Scan the entries that follow and copy out every line containing "header".
== Entries shown ==
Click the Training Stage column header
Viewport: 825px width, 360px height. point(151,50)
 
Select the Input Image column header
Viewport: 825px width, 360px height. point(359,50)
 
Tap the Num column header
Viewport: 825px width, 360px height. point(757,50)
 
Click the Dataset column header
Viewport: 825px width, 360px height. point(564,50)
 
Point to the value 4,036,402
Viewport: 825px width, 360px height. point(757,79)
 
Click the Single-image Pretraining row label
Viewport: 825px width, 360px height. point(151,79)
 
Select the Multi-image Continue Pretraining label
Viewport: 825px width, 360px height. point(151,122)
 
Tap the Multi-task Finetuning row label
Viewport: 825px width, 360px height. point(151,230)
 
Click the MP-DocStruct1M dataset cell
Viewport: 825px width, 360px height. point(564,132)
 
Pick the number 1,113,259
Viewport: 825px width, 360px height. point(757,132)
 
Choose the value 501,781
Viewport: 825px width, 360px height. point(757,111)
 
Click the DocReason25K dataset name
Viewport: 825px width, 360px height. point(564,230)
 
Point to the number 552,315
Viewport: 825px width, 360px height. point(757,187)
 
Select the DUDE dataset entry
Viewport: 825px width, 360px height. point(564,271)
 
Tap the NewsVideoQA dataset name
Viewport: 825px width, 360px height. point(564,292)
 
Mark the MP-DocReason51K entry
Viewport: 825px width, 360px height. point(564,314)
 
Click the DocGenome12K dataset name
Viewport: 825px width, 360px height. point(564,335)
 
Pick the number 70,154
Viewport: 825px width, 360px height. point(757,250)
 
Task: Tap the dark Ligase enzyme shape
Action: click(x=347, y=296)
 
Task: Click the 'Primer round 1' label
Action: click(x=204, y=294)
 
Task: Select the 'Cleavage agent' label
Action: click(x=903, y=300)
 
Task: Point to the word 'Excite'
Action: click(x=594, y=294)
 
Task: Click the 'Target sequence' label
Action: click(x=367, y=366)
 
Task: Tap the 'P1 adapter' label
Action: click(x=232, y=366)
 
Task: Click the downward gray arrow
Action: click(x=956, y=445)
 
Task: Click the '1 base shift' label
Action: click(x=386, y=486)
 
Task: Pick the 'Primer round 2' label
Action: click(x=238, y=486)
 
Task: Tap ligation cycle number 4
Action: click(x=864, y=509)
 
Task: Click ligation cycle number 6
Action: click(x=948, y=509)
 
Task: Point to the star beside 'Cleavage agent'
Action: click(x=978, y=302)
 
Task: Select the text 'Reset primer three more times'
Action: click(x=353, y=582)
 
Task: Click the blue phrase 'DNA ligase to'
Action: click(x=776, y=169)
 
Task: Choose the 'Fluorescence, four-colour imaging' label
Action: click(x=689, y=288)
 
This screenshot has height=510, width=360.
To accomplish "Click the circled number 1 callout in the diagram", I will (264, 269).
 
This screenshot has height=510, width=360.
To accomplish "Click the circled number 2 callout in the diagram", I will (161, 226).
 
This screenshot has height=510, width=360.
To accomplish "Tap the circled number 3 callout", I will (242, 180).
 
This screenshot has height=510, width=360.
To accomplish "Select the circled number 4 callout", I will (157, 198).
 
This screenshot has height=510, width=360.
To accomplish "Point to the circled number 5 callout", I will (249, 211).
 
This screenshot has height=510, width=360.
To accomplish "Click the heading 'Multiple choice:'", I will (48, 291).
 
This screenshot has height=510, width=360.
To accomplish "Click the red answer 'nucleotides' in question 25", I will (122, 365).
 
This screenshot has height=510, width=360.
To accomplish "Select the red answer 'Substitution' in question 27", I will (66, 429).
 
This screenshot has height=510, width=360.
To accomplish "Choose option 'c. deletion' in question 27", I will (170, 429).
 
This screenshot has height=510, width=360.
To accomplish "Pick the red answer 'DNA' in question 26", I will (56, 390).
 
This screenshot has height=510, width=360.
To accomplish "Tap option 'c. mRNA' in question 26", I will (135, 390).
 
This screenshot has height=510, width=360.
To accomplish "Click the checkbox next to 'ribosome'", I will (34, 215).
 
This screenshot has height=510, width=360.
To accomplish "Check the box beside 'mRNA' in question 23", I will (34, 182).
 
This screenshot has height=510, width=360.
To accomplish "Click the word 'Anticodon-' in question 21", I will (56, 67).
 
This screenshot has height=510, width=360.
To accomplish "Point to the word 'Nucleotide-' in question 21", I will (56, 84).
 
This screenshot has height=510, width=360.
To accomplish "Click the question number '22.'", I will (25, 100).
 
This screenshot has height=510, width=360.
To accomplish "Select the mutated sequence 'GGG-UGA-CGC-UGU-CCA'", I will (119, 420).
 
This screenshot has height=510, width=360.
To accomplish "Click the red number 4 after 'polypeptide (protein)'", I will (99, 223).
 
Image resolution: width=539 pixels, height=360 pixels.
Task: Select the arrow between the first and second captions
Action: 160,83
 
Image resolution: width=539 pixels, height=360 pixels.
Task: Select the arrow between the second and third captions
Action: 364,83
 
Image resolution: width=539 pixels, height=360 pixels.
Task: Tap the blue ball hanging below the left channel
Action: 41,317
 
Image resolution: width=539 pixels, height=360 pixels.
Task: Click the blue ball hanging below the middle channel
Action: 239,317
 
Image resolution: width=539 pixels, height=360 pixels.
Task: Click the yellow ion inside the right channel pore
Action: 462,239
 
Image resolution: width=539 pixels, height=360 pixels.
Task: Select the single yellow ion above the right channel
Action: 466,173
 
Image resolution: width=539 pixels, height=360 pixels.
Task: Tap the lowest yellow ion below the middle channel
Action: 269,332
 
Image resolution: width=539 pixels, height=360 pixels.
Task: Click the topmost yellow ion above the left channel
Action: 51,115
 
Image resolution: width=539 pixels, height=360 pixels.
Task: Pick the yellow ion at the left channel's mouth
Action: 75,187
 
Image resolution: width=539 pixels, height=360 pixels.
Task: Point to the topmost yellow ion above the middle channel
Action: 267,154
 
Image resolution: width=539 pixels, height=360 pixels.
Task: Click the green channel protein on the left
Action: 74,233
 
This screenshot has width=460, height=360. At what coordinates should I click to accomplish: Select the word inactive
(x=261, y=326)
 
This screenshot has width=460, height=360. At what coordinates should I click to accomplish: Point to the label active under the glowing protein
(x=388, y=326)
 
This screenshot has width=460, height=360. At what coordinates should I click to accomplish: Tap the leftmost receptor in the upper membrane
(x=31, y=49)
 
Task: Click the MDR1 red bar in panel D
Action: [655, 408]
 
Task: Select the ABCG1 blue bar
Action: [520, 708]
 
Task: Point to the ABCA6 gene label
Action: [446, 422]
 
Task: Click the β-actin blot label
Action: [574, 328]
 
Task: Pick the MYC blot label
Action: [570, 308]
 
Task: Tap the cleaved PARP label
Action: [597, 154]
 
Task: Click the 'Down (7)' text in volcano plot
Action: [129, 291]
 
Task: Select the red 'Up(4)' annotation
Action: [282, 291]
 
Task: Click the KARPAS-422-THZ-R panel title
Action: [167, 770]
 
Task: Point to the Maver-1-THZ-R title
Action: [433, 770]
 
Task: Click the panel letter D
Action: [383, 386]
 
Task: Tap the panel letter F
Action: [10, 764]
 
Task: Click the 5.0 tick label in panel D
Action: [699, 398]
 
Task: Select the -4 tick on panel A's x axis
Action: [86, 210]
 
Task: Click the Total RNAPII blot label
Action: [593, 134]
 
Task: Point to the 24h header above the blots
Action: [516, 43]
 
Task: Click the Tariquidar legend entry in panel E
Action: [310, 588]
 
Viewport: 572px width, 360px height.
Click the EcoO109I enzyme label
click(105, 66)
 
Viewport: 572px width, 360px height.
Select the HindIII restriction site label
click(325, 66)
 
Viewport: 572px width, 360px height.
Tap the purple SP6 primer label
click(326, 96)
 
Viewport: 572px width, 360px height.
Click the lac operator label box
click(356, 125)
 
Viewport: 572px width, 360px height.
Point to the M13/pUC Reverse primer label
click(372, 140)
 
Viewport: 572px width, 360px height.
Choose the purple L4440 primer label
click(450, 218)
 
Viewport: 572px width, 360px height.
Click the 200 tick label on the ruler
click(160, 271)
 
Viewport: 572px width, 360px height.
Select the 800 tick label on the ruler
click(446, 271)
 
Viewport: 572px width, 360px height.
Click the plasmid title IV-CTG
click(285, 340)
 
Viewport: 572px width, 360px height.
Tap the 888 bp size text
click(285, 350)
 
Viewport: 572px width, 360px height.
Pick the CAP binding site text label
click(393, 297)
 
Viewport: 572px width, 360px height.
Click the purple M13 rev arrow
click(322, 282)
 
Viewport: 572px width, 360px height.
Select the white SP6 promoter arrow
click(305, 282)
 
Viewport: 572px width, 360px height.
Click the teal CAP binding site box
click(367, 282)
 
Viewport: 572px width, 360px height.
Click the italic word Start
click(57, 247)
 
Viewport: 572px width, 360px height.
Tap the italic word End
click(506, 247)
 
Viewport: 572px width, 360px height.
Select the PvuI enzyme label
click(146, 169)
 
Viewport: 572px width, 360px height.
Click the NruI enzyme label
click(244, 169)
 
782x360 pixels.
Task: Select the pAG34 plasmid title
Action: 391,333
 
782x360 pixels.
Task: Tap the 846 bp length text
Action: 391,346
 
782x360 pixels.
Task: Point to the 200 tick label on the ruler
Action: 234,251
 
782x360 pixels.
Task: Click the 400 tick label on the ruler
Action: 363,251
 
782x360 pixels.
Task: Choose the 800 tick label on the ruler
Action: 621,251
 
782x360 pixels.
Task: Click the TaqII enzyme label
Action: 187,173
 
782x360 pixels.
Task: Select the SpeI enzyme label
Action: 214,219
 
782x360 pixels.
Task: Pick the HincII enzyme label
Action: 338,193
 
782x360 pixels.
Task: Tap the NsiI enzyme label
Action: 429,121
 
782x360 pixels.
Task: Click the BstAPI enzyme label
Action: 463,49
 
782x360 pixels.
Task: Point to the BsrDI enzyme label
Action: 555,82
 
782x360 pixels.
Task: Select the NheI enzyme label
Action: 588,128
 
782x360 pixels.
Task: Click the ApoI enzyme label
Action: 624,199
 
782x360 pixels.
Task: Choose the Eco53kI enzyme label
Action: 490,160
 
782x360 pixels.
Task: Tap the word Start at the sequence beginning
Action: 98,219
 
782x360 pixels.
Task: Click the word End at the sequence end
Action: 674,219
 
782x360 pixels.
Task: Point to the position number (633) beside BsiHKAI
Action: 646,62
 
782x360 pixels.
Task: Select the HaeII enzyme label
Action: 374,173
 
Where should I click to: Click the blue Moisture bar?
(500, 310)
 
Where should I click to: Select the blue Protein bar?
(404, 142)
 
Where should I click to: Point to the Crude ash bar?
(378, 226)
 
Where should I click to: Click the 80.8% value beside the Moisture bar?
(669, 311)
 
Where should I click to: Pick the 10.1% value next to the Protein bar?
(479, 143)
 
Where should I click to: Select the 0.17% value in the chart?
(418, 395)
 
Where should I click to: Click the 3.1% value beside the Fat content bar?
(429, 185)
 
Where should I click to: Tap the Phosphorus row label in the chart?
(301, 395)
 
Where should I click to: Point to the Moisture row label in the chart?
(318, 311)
===
_Solved exercise:_
Click the Training Stage column header
Select the Input Image column header
Tap the Num column header
Click the Dataset column header
Task: Point to the 24h header above the blots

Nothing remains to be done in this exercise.